A autorização para o uso da força não foi, porém, a única trava.

Outra demanda chinesa se tornou um nó para os americanos, que acabaram por acolhê-la na última sexta-feira (29): a exigência de que seja alargado o mecanismo de embargo para proibir a exportação de armas para o Haiti, exceto quando forem destinadas ao governo —o que afetaria, em especial, os EUA, de onde sai a maior parte das armas que entram em território haitiano por fronteiras pouco vigiadas.

Relatório da ONU divulgado em março deste ano apontou que cada vez mais armas sofisticadas são traficadas para o Haiti a partir da Flórida. Elas entram no país por meio da fronteira com a República Dominicana, por via aérea, em pistas clandestinas, e via marítima.

"Armas populares vendidas por US$ 400 ou US$ 500 [cerca de R$ 2.000 e R$ 2.500, respectivamente, na conversão atual] em lojas de armas de fogo licenciadas pelo governo ou em feiras privadas nos EUA podem ser revendidas por até US$ 10 mil [R$ 50 mil] no Haiti", disse o relatório.

Desde que o Conselho de Segurança concordou, há um ano, em penalizar figuras envolvidas na desestabilização do Haiti, apenas uma delas foi alvo de sanções: o ex-policial Jimmy Chérizier, conhecido como "Barbecue" e líder da coalizão de gangues G9.

Enquanto isso, segundo relataram interlocutores à Folha, houve uma dupla demanda brasileira apresentada aos americanos e atendida: incluir no texto da resolução um chamado para a missão não ser apenas securitária, mas também focar o desenvolvimento haitiano e a possibilidade de eleições o mais breve possível.

O premiê Ariel Henry assumiu o cargo em 2021 após o assassinato do presidente Jovenel Moïse.
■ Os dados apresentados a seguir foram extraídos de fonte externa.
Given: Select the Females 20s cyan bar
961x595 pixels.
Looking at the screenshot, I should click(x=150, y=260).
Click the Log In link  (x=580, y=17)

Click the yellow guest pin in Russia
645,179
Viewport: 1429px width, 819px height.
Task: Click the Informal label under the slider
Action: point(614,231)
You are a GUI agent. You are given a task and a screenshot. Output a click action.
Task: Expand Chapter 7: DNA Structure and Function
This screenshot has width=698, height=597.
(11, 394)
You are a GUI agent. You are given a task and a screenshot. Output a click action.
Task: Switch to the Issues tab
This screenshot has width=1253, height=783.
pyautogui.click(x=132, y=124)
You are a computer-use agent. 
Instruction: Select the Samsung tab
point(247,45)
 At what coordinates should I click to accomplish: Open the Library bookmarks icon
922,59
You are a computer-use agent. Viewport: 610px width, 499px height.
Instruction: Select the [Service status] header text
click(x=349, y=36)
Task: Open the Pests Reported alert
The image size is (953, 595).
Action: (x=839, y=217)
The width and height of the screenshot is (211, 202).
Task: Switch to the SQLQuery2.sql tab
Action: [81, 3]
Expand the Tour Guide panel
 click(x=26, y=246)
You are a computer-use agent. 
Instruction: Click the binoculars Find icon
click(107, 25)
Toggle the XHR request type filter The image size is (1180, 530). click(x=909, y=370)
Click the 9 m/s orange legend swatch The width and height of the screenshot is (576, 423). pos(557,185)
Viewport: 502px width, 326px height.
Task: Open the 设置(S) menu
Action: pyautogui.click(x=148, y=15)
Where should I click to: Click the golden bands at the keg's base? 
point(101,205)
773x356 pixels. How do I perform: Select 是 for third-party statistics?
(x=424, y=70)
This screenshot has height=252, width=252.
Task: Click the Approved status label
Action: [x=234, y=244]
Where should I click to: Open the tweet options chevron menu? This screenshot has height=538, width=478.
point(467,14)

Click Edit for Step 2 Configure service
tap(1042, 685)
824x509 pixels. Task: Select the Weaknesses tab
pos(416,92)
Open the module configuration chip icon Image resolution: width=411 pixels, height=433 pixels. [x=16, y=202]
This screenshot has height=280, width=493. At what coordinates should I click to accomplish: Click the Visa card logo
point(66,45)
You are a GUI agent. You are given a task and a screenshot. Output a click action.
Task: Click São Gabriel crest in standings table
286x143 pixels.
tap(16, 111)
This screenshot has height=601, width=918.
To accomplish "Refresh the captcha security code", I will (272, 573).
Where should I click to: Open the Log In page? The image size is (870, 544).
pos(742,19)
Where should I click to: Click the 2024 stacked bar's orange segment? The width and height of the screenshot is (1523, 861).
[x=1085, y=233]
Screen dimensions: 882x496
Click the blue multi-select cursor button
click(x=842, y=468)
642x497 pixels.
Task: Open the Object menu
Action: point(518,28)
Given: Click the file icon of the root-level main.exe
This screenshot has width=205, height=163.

Impopular, comanda um governo em que não há nem sequer um membro eleito —as últimas eleições haitianas foram em 2016, e não há previsão de um novo pleito por ora.

A presidência do Brasil no Conselho de Segurança, na qual Brasília buscará pautar também a reforma do órgão, estende-se até o fim de outubro. A próxima a chefiar a instituição é a China.